INPUT ROWS
>> Begin

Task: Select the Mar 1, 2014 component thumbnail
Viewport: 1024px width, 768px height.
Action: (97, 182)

>> End
>> Begin

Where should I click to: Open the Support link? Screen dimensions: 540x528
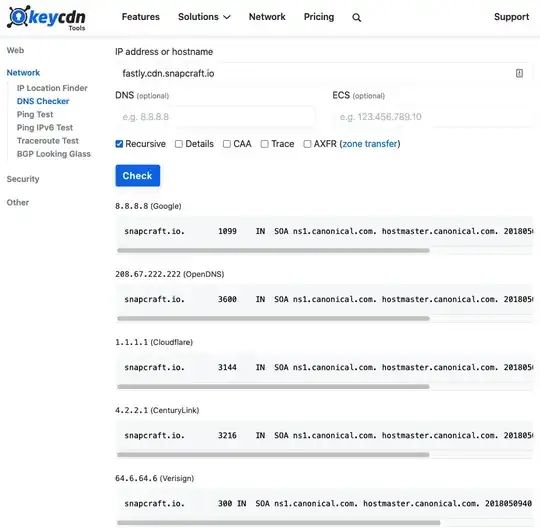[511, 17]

>> End

Reproduce verbatim the records from the line containing "Task: Select the" through the line containing "Action: (97, 182)", and nothing else.

Task: Select the Mar 1, 2014 component thumbnail
Viewport: 1024px width, 768px height.
Action: (97, 182)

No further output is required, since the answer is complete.